UK government to legislate for pension schemes

Out-Law News | 17 Oct 2019 | 11:26 am | 4 min. read

The UK government will bring forward several planned changes to pensions and pensions regulation as part of a single Pension Schemes Bill, announced as part of the Queen's Speech.

The Pension Schemes Bill will "help people plan for the future", as well as protecting pension savings, according to the government. It will include framework legislation supporting the introduction of collective defined contribution (CDC) schemes and online 'pensions dashboards', strengthen the powers of The Pensions Regulator (TPR) and, to help prevent scams, restrict the right to transfer pension savings from one scheme to another.

The bill was introduced to the House of Lords on 15 October. Its passage will depend on whether a majority of MPs in the House of Commons back the government's plans.

de Ferrars Matthew

Matthew de Ferrars

Partner

What is needed is a flexible regime which allows the development of CDC in different shapes and sizes, so it can be adopted by master trusts and decumulation products.

"This is a key milestone in the long journey towards making collective DC schemes a reality in the UK," said pensions expert Matthew de Ferrars of Pinsent Masons, the law firm behind Out-Law. "The question is when legislation will eventually allow a range of different types of CDC scheme. What is needed is a flexible regime which allows the development of CDC in different shapes and sizes, so it can be adopted by master trusts and decumulation products."

In the CDC pension model, employers and employees pay a fixed contribution but the pension risk is shared between all members of the scheme. This distinguishes it from the traditional DC model, in which the employee bears the full risk of their individual pension losing value. Scheme trustees set out a targeted level of member benefits, but this is not guaranteed, unlike in a defined benefit (DB) model.

Royal Mail and the Communication Workers Union have recently put forward plans for a CDC-style pension scheme for the Royal Mail workforce. The government consulted last year on plans to introduce legislation which would allow for the scheme proposed by Royal Mail, and similar schemes proposed by other employers in the future. The legal framework would initially only cover occupational trust-based schemes run by a single or associated employers, authorised by TPR and regulated on a modified version of the principles that currently apply to standard DC schemes.

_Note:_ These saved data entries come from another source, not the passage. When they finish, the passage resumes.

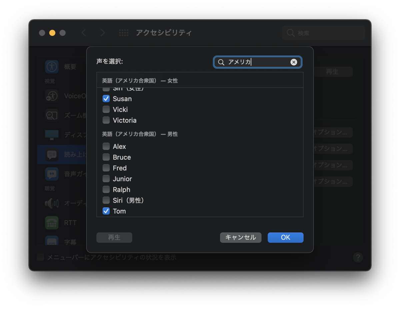Viewport: 400px width, 309px height.
Task: Select the Alex male voice
Action: (x=106, y=146)

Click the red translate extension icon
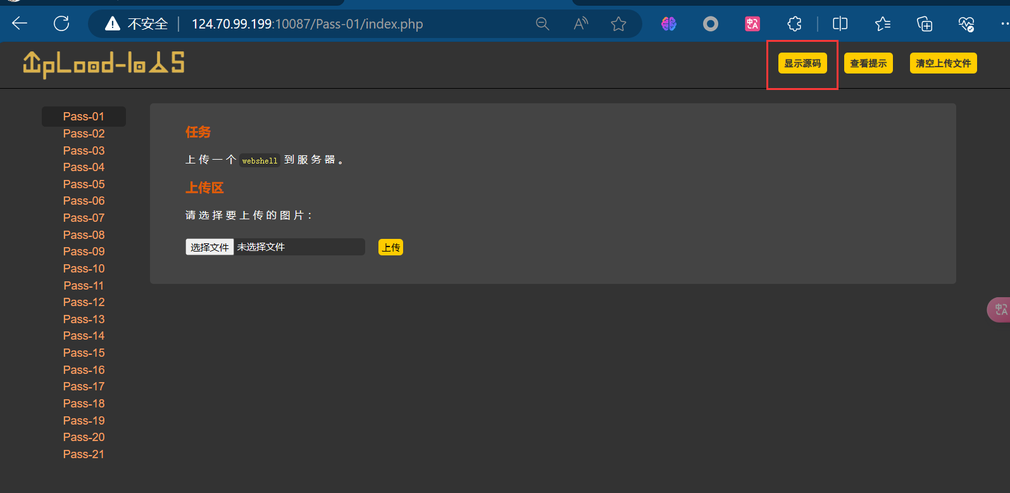(752, 24)
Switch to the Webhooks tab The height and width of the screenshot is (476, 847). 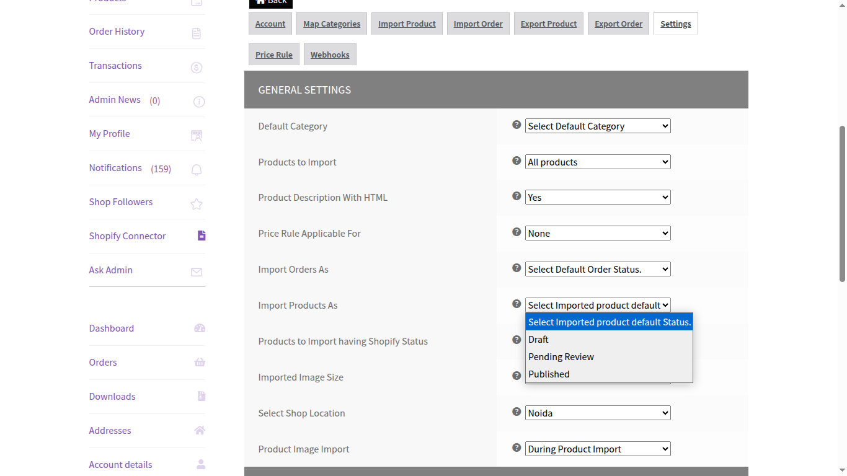[330, 54]
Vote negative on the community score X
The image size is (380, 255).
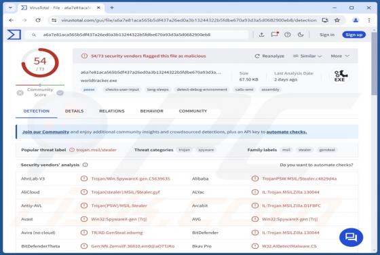coord(20,93)
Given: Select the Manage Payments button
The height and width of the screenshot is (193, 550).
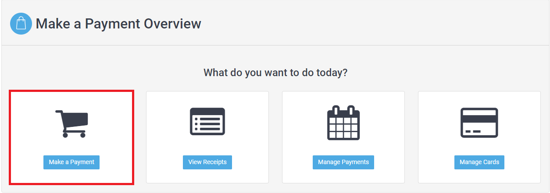Looking at the screenshot, I should point(343,162).
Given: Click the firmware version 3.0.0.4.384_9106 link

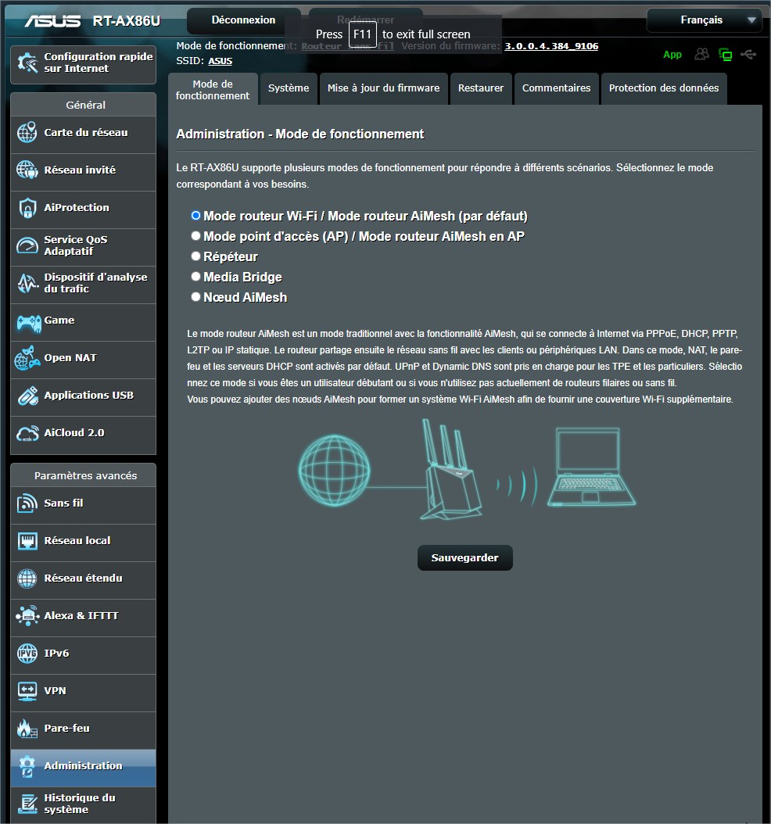Looking at the screenshot, I should click(x=551, y=46).
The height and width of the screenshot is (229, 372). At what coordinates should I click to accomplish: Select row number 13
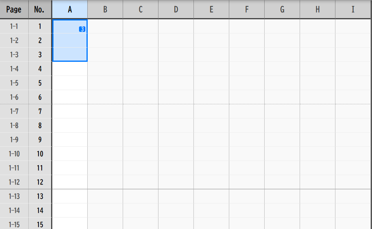pos(40,196)
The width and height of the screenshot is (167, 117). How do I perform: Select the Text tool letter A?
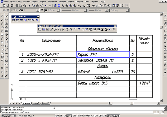tap(2, 76)
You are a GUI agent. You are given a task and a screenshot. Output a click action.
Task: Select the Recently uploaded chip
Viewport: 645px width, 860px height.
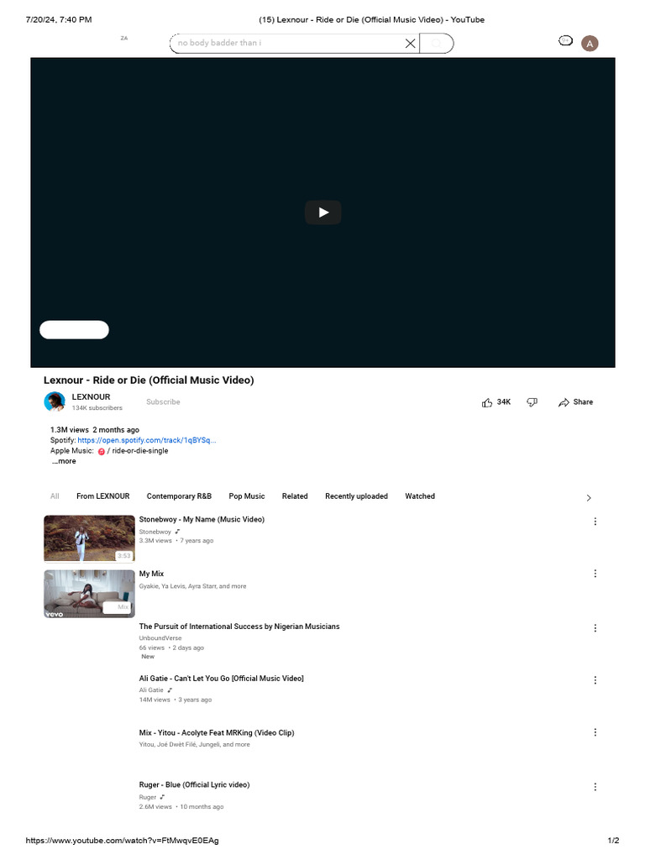pos(356,496)
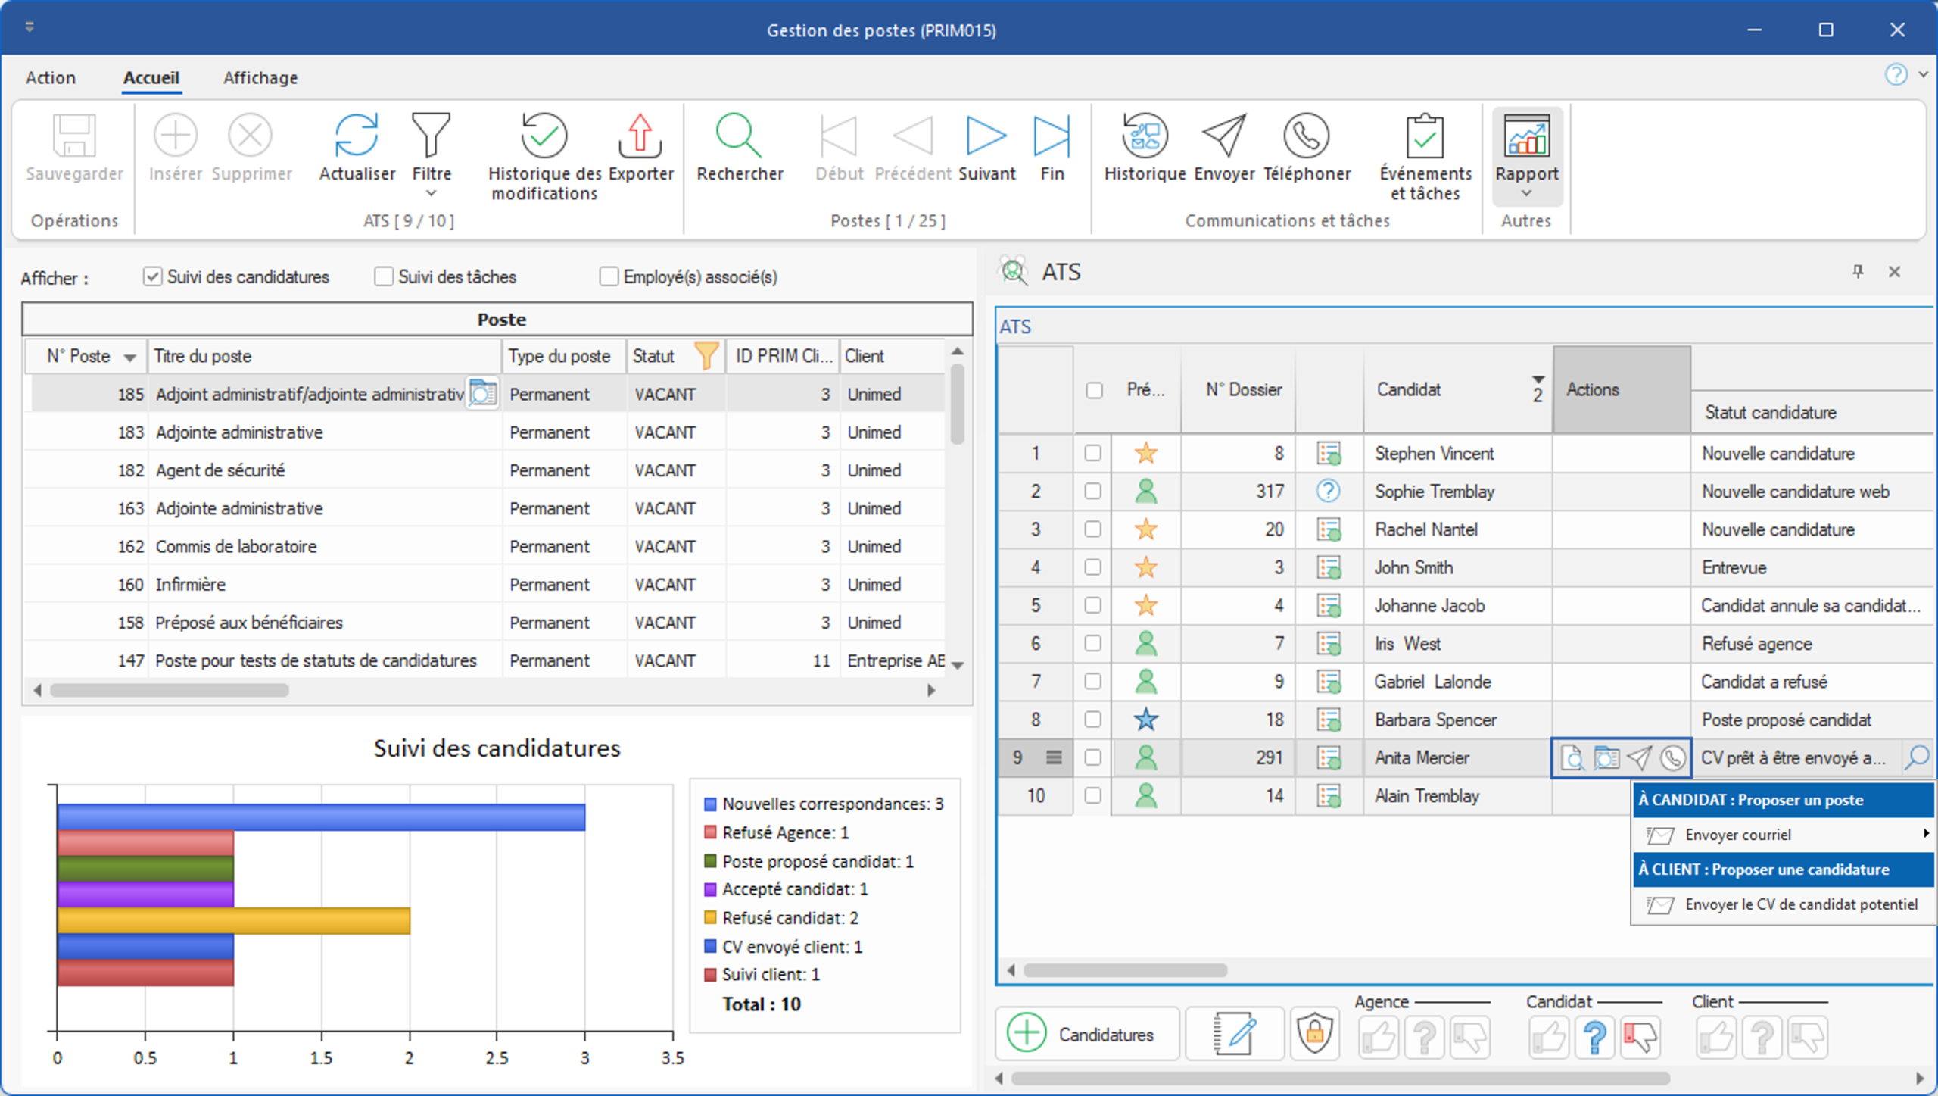Expand the Filtre dropdown arrow
Image resolution: width=1938 pixels, height=1096 pixels.
(432, 194)
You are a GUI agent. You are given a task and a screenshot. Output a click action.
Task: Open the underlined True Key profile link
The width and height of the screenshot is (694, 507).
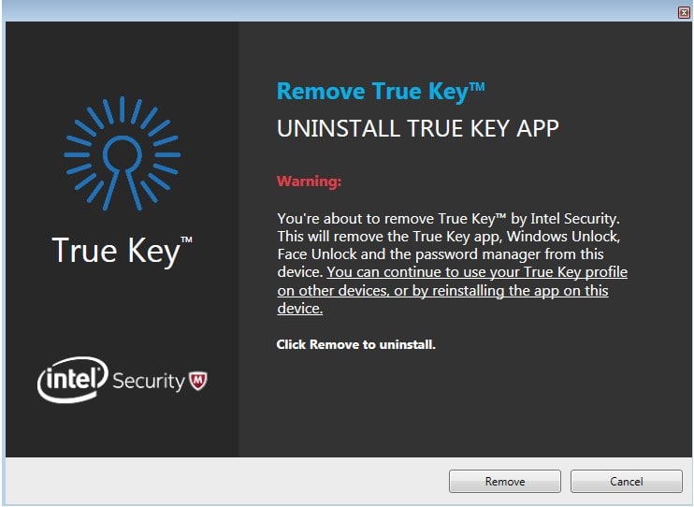pyautogui.click(x=453, y=290)
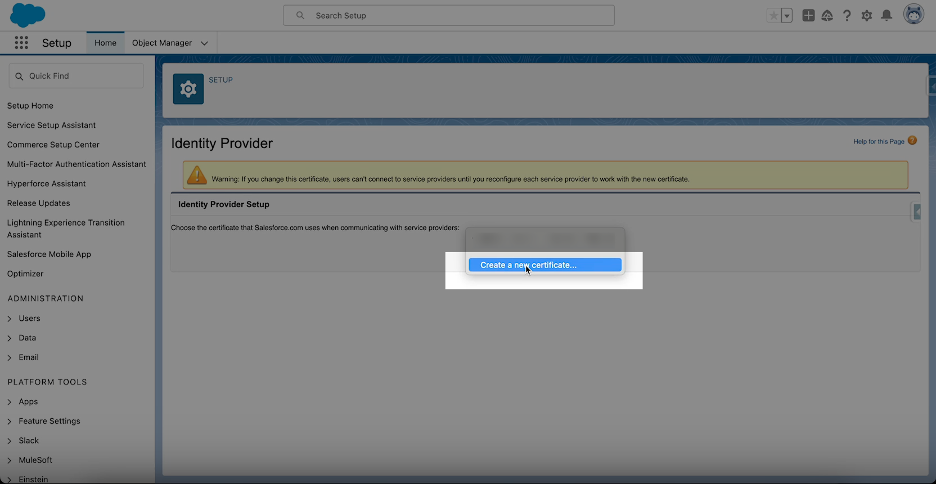Image resolution: width=936 pixels, height=484 pixels.
Task: Click the favorites star icon
Action: (x=774, y=16)
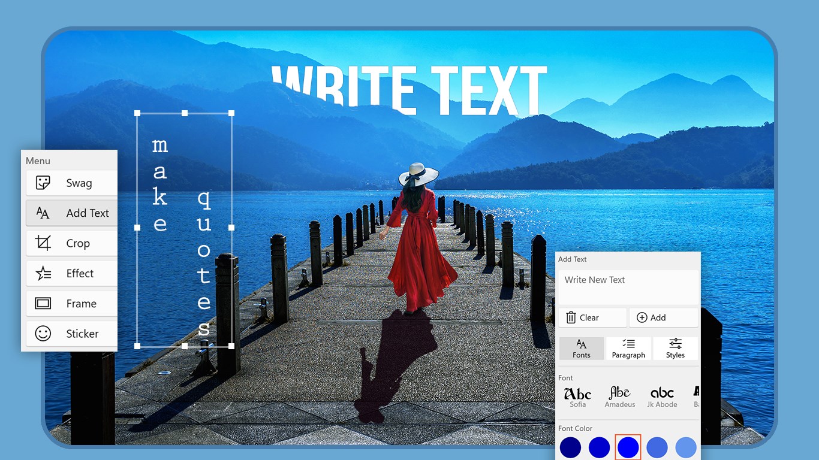Open the Effect star icon
The image size is (819, 460).
pyautogui.click(x=43, y=274)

Pensions dashboards will enable UK pension savers to access information from most schemes in a single place. The government first announced the project in 2016, as a way of helping people to make more informed decisions about their retirement and keep track of pension pots from previous employment. The first dashboard, to which schemes will initially supply information on a voluntary basis, will be hosted by the new single financial guidance body, the Money and Pensions Service.

The Pension Schemes Bill contains the legislative framework which will underpin pensions dashboards, including new powers to compel pension schemes to provide accurate information to dashboards. TPR will also be given powers to ensure relevant schemes comply.

Pensions expert Tom Barton of Pinsent Masons said that the project, which "already has a long history and some (stop/start) momentum behind it", was "another small step forward towards modern, digital access to pension savings and information".

"Fortunately, there's enough customer demand – employer and member – for digital solutions to mean that dashboard-like kit is already becoming a reality," he said.

"The legal framework will help to fill in a few important gaps – making sure that all schemes provide their data, and not just those with a keen commercial interest in the output. However the job, and the cost, of pulling together data and populating the dashboard will be no mean feat," he said.

The bill contains the basis for a suite of additional powers for TPR, as announced by the government earlier this year. They include new criminal offences of "conduct risking accrued scheme benefits", with a maximum sentence of seven years' imprisonment for the most serious breaches; and failure to comply with a contribution notice.

Pension disputes expert Isabel Nurse-Marsh of Pinsent Masons said: "The regulator's stronger powers and tough criminal sanctions are headline grabbing but it may be a while before the full impact of these changes is felt". 

"TPR will need to work on new guidance to make expectations clear and update its compliance and enforcement policies. As the regulator’s approach and its powers evolve, employers and schemes will need to make sure they keep up to date," she said.

The bill will also allow for regulations setting out the circumstances under which a pension scheme member will have the right to transfer their pension savings to another scheme; something that the government has acknowledged is necessary to prevent pension savers from being scammed.

Nurse Marsh Isabel

Isabel Nurse-Marsh

Partner, Head of Pensions Litigation

As the regulator’s approach and its powers evolve, employers and schemes will need to make sure they keep up to date.

Responding to its 2017 consultation on pension scams, the government said it intended to limit the statutory right to transfer pension savings to certain types of pension schemes: those operated by Financial Conduct Authority (FCA) authorised companies; authorised master trust schemes; and where a genuine employment link to a receiving occupational pension scheme can be evidenced. The government had been awaiting the roll-out of the master trust authorisation regime before legislating in this area.

Pension disputes expert Ben Fairhead of Pinsent Masons said that the changes "have been anticipated for some time", and warned that scammers' tactics were already evolving to take account of the anticipated changes. In addition, further consultation was likely to be required to establish what would count as a 'genuine employment link' for the purposes of the new regulations.

"There are now increasing concerns around certain transfers into personal pension schemes, as reflected in the Code of Good Practice," he said.

"The change to the law proposed by the government over two years ago would simply result in the statutory right being automatically established if a transfer is being made to a personal pension scheme operated by an FCA authorised firm. This could be addressed by giving trustees a general discretion to decide whether to allow a transfer, yet that is seen by some as controversial. Without a doubt though, the current state of the law is unsatisfactory, so change of some description is certainly needed and long overdue," he said.